TASK OBJECTIVE:
Add 107 to each coordinate in the answers on the lines between the ones holding "Dublin Core 1.1 XML (1129, 925)" and "JANEZ MAGYAR (629, 1274)", inclusive. Give back every line of that span, with all other text left unchanged.

MATERIAL FOR THE TASK:
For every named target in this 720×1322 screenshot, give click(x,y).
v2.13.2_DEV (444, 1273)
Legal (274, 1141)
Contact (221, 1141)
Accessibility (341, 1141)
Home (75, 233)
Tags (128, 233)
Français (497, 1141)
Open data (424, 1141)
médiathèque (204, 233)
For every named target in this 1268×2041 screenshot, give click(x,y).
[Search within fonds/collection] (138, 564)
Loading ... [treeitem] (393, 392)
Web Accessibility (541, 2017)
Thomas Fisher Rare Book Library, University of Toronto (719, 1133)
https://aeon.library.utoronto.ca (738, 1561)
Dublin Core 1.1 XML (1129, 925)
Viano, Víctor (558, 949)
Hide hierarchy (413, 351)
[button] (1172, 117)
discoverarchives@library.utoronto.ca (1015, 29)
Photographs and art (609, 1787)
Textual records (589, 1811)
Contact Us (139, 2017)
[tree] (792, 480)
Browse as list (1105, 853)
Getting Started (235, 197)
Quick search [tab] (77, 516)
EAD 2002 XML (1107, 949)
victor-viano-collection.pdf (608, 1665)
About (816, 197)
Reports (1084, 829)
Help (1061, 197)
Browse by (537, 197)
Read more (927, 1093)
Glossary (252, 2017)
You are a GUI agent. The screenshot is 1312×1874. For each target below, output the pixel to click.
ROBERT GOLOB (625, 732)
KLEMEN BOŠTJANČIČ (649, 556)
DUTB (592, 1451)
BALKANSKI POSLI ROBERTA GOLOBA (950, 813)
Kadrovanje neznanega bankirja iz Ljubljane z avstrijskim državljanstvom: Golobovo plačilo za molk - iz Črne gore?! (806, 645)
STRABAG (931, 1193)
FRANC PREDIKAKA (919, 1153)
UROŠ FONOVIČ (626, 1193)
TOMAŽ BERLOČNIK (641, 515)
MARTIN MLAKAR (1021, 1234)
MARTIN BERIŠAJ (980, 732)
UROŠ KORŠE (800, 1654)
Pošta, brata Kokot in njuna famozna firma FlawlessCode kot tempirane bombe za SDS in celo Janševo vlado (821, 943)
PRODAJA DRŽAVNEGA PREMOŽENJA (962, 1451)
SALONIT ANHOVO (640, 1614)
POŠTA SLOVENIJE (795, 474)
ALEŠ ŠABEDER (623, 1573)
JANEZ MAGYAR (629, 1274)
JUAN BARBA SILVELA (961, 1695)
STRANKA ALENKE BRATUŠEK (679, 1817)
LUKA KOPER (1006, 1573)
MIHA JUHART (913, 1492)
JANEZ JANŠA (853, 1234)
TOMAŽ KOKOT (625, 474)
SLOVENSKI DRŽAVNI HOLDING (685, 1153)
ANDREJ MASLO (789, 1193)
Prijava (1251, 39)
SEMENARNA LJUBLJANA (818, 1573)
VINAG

RESPONSE:
Dublin Core 1.1 XML (1236, 1032)
Viano, Víctor (665, 1056)
Hide hierarchy (520, 458)
[button] (1279, 224)
discoverarchives@library.utoronto.ca (1122, 136)
Photographs and art (716, 1894)
Textual records (696, 1918)
Contact Us (246, 2124)
[tree] (899, 587)
Browse as list (1212, 960)
Getting Started (342, 304)
Quick search [tab] (184, 623)
EAD 2002 XML (1214, 1056)
victor-viano-collection.pdf (715, 1772)
About (923, 304)
Reports (1191, 936)
Help (1168, 304)
Browse by (644, 304)
Read more (1034, 1200)
Glossary (359, 2124)
You are a GUI agent. The screenshot is 1312×1874. For each target below, output the pixel to click.
ROBERT GOLOB (732, 839)
KLEMEN BOŠTJANČIČ (756, 663)
DUTB (699, 1558)
BALKANSKI POSLI ROBERTA GOLOBA (1057, 920)
Kadrovanje neznanega bankirja iz Ljubljane z avstrijskim državljanstvom: Golobovo plačilo za molk - iz Črne gore?! (913, 752)
STRABAG (1038, 1300)
FRANC PREDIKAKA (1026, 1260)
UROŠ FONOVIČ (733, 1300)
TOMAŽ BERLOČNIK (748, 622)
MARTIN MLAKAR (1128, 1341)
MARTIN BERIŠAJ (1087, 839)
UROŠ KORŠE (907, 1761)
Pošta, brata Kokot in njuna famozna firma FlawlessCode kot tempirane bombe za SDS in celo Janševo vlado (928, 1050)
PRODAJA DRŽAVNEGA PREMOŽENJA (1069, 1558)
SALONIT ANHOVO (747, 1721)
POŠTA SLOVENIJE (902, 581)
ALEŠ ŠABEDER (730, 1680)
JANEZ MAGYAR (736, 1381)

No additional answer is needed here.